_CHALLENGES_.
1. In the multiclass classification text, which penguin species is encoded as 2?
2. Using the multiclass classification text, explain why the softmax output [0.2, 0.3, 0.5] leads to class 2.
3. Please reproduce the multiclass classification text from "Training a multiclass" up to and including "f2(x) = P(y=2 | x)".

_TEXT EXTRACT_.
=======

Multiclass classification

Completed

Multiclass classification is used to predict to which of multiple possible classes an observation belongs. As a supervised machine learning technique, it follows the same iterative train, validate, and evaluate process as regression and binary classification in which a subset of the training data is held back to validate the trained model.

Example - multiclass classification

Multiclass classification algorithms are used to calculate probability values for multiple class labels, enabling a model to predict the most probable class for a given observation.

Let's explore an example in which we have some observations of penguins, in which the flipper length (x) of each penguin is recorded. For each observation, the data includes the penguin species (y), which is encoded as follows:

  • 0: Adelie
  • 1: Gentoo
  • 2: Chinstrap

Note

As with previous examples in this module, a real scenario would include multiple feature (x) values. We'll use a single feature to keep things simple.

Diagram of a measuring ruler. Diagram of three penguins.
Flipper length (x) Species (y)
167 0
172 0
225 2
197 1
189 1
232 2
158 0

Training a multiclass classification model

To train a multiclass classification model, we need to use an algorithm to fit the training data to a function that calculates a probability value for each possible class. There are two kinds of algorithm you can use to do this:

  • One-vs-Rest (OvR) algorithms
  • Multinomial algorithms

One-vs-Rest (OvR) algorithms

One-vs-Rest algorithms train a binary classification function for each class, each calculating the probability that the observation is an example of the target class. Each function calculates the probability of the observation being a specific class compared to any other class. For our penguin species classification model, the algorithm would essentially create three binary classification functions:

  • f0(x) = P(y=0 | x)
  • f1(x) = P(y=1 | x)
  • f2(x) = P(y=2 | x)

Each algorithm produces a sigmoid function that calculates a probability value between 0.0 and 1.0. A model trained using this kind of algorithm predicts the class for the function that produces the highest probability output.

Multinomial algorithms

As an alternative approach is to use a multinomial algorithm, which creates a single function that returns a multi-valued output. The output is a vector (an array of values) that contains the probability distribution for all possible classes - with a probability score for each class which when totaled add up to 1.0:

f(x) =[P(y=0|x), P(y=1|x), P(y=2|x)]

An example of this kind of function is a softmax function, which could produce an output like the following example:

[0.2, 0.3, 0.5]

The elements in the vector represent the probabilities for classes 0, 1, and 2 respectively; so in this case, the class with the highest probability is 2.

=======

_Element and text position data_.
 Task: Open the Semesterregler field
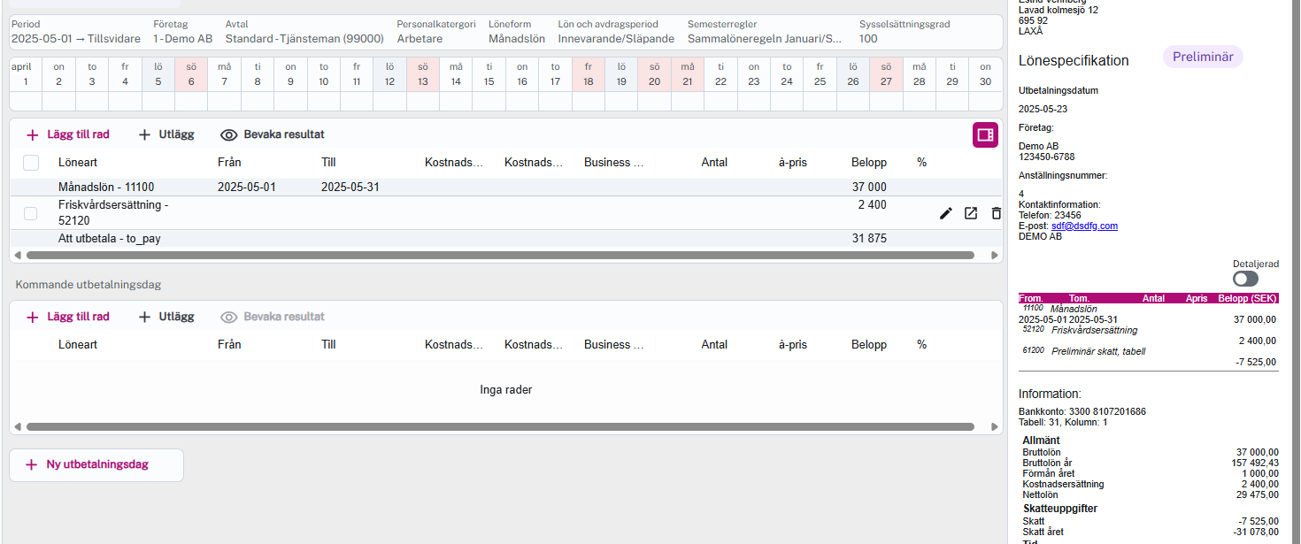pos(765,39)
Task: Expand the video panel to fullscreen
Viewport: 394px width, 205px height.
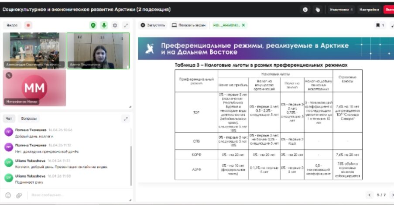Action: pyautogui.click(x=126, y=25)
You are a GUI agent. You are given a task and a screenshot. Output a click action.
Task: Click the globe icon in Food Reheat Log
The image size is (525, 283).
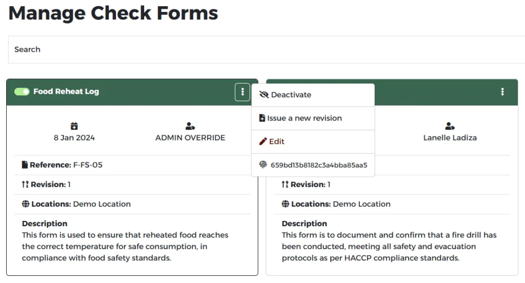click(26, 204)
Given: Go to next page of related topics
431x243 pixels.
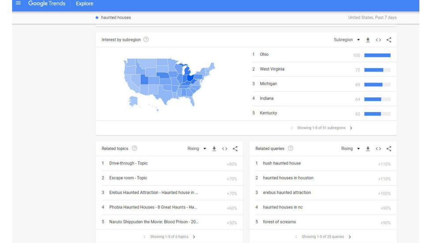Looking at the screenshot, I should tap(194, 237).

=======

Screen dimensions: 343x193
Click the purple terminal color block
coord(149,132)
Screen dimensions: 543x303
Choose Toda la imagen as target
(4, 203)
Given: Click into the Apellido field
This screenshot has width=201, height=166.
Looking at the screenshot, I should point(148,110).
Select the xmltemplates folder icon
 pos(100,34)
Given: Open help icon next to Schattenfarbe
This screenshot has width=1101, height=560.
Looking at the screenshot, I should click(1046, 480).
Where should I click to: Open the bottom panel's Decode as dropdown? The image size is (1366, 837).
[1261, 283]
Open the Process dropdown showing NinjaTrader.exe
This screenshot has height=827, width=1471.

=======

_ANSWERS TO THE TASKS_.
1. Chinstrap.

2. The values in the vector are the probabilities for classes 0, 1, and 2, in that order. Class 2 has the highest probability (0.5), so it is the predicted class.

3.
Training a multiclass classification model

To train a multiclass classification model, we need to use an algorithm to fit the training data to a function that calculates a probability value for each possible class. There are two kinds of algorithm you can use to do this:

  • One-vs-Rest (OvR) algorithms
  • Multinomial algorithms

One-vs-Rest (OvR) algorithms

One-vs-Rest algorithms train a binary classification function for each class, each calculating the probability that the observation is an example of the target class. Each function calculates the probability of the observation being a specific class compared to any other class. For our penguin species classification model, the algorithm would essentially create three binary classification functions:

  • f0(x) = P(y=0 | x)
  • f1(x) = P(y=1 | x)
  • f2(x) = P(y=2 | x)